The 81st Academy Awards were held tonight, and Star Trek was all over the place, albeit indirectly. For starters, a few Trek alumni walked home with a golden statuette. Not only that, but several Trek veterans were on hand to co-present a few awards. Oh, and then there’s the fact that the show’s orchestra was conducted by the man who wrote the score this year’s Star Trek. Check it out below.
Trek vets win the Button gold
For those of you who don’t remember our report from January, the Academy nominated ten individual Trek vets this year (I know I said nine before, that was a mistake, sorry). Of those ten, three walked away with the Oscar, all for their work on Paramount’s The Curious Case of Benjamin Button. Veteran Trek effects supervisor Craig Barron and Star Trek 2009 special effects coordinator Burt Dalton both won in the Visual Effects category and Star Trek: The Undiscovered Country makeup effects designer Greg Cannom won in the Makeup category.

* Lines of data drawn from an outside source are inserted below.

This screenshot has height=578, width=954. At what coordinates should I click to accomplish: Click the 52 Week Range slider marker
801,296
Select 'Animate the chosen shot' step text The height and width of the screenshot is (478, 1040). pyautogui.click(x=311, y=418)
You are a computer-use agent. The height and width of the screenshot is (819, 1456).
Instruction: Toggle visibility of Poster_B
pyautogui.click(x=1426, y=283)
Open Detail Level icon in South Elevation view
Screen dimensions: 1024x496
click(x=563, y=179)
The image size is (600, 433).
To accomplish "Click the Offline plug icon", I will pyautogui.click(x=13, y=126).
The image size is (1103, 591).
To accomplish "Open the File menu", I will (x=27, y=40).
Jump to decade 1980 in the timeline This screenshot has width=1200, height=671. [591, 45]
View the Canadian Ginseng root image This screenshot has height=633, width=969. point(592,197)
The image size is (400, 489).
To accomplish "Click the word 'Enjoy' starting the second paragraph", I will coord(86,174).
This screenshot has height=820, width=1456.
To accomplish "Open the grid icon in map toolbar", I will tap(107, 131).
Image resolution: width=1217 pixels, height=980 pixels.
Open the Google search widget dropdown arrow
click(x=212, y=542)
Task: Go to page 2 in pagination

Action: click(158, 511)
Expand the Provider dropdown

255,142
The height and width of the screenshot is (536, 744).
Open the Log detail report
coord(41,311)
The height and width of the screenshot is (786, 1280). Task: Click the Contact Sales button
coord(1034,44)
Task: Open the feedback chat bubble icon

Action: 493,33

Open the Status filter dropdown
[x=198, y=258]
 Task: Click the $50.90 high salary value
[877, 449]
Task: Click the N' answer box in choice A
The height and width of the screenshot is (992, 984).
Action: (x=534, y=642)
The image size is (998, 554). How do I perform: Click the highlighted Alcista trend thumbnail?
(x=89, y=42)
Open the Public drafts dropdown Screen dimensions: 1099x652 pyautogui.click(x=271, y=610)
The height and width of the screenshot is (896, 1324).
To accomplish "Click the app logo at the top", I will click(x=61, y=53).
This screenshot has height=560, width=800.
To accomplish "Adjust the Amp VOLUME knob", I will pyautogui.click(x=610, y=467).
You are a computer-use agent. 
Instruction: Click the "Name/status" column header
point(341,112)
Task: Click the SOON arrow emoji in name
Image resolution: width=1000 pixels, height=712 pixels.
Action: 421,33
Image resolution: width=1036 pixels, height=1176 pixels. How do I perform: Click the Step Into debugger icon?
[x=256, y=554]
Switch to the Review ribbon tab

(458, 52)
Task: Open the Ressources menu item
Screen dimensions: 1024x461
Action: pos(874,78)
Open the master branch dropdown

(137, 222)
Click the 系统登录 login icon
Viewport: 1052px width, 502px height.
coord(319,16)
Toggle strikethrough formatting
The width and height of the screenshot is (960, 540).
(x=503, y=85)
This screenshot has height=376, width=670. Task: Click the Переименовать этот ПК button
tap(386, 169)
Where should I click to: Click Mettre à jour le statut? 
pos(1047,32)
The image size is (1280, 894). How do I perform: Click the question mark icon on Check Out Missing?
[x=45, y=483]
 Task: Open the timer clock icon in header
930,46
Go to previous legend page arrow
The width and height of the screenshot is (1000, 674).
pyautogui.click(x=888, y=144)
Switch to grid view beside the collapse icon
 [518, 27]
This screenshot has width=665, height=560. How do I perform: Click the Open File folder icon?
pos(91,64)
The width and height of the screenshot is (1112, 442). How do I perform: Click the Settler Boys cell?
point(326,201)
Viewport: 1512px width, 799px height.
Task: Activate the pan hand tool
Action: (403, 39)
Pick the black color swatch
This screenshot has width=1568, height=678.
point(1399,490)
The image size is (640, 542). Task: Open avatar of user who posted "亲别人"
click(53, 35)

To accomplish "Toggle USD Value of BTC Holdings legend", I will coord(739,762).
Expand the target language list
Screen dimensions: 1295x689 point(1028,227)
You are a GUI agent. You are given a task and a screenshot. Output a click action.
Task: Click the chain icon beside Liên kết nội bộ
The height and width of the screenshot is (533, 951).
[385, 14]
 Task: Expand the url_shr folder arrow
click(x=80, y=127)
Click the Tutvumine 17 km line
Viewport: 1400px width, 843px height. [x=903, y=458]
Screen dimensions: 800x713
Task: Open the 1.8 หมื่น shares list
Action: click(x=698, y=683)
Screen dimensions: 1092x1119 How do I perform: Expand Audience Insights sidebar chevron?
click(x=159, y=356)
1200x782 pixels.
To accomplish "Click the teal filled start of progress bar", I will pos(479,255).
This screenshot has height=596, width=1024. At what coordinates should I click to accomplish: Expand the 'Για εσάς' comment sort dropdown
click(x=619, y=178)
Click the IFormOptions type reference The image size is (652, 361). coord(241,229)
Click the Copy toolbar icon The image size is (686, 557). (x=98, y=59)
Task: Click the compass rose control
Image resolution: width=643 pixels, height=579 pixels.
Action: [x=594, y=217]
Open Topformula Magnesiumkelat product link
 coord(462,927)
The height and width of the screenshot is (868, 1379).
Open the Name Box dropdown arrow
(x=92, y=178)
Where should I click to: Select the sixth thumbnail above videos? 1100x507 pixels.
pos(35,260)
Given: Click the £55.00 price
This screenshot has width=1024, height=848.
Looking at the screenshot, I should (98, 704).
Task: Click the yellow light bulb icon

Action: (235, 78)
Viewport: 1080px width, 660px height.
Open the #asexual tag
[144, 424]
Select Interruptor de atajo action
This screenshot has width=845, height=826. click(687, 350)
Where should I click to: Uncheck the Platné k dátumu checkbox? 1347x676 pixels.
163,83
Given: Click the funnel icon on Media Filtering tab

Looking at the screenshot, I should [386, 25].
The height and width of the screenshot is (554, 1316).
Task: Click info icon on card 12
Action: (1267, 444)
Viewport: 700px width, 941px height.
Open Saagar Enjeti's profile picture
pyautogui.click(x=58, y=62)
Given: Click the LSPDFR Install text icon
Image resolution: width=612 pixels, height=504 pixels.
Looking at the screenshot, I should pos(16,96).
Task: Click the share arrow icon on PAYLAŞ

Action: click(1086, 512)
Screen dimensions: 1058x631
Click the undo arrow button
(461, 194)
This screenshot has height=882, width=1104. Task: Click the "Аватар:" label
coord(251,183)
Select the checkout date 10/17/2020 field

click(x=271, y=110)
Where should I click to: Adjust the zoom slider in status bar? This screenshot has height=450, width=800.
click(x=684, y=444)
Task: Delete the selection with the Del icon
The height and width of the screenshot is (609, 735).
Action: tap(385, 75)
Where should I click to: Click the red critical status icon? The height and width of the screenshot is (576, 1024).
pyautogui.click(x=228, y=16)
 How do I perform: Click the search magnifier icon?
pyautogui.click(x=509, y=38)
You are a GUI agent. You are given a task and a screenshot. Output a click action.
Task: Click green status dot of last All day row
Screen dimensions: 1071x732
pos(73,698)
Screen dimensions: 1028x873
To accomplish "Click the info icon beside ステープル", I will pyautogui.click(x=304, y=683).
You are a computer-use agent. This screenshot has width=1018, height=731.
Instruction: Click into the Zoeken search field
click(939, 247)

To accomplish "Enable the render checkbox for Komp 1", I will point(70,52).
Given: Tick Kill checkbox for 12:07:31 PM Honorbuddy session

(L-R) Visual effects artists Burt Dalton, Craig Barron, Eric Barba and Steve Preeg accept the Best Visual Effects award for “The Curious Case of Benjamin Button”
Makeup Artist Greg Cannom accepts the award for Best Makeup award for “Curious Case of Benjamin Button”
More Trek vets at the Oscars
The Oscars introduced a new presentation format for the acting categories this year. Rather than simply having the previous year’s winner of a category present all the nominees of that category, this year they had five past Oscar-winners co-presenting, with each introducing one of this year’s nominees. Whoopi Goldberg (TNG’s Guinan) was among the five actresses who presented this year’s nominees in the Best Supporting Actress category (having won in the same category for Ghost back in 1991). Goldberg introduced nominee Amy Adams (Doubt), explaining Adams’ role and why she was being nominated. Joel Grey (Caylem in VOY’s “Resistance”) did the same thing for Josh Brolin (Milk) in the Best Supporting Actor category, having won that Oscar himself back in 1973 for Cabaret.
Goldberg, second from left, presents Best Supporting Actress award
Grey , far left, presents Best Supporting Actor award
Although Frank Langella (Minister Jaro Essa on DS9) lost the Best Actor Oscar to Sean Penn for Milk, the Frost/Nixon nominee received some special attention from host Hugh Jackman early in the show. This culminated in Jackman, tired from the recent dance number, momentarily sitting on Langella’s lap. Another Oscar-nominated Trek acting alum who was somewhere in the audience was Virginia Madsen (Kellin in VOY’s “Unforgettable”). Also in the audience was Wrath of Khan computer graphics artist Ed Catmull, the recipient of the Academy’s Gordon E. Sawyer Award.
Jackman sits on Langella’s lap
Gordon E. Sawyer Award recipient Ed Catmull at the 81st Academy Awards’ Scientific And Technical Awards ceremony (held February 7th)
Trek music at the Oscars + Trek vets In Memoriam
Conducting the music throughout the entire ceremony was Michael Giacchino, the composer who recently scored the music for 2009’s Star Trek. Giacchino at one point received a special shout-out from Hugh Jackman just before he began conducting a special showcase featuring excerpts from the five film scores that were nominated in the Original Score category. Giacchino’s orchestra also played a brief ‘sting’ of the original Star Trek theme earlier the show.
The Academy’s In Memoriam sequence — presented to us with a camera annoyingly hovering around the stage as the names scrolled by on various screens — featured a few of the Trek vets who died in the past year. The first was Star Trek IV composer Leonard Rosenman, himself a winner of two Oscars. He was shortly followed by Khan actor Ricardo Montalban, who was practically a shoe-in for the reel. One of the more surprising inclusions was that of character actor Robert DoQui, who played Nogga in the DS9 episode “Sons of Mogh.”
This video clip shows both the musical sting and an appearance by Giacchino, along with the Trek vets being remembered. (thanks Kelvington)
No Star Trek 2009 preview
At the end of the broadcast, there were a number of clips from upcoming movies for 2009, including a few Summer tent poles, however Paramount’s big two (Star Trek and Transformers) were not in the mix.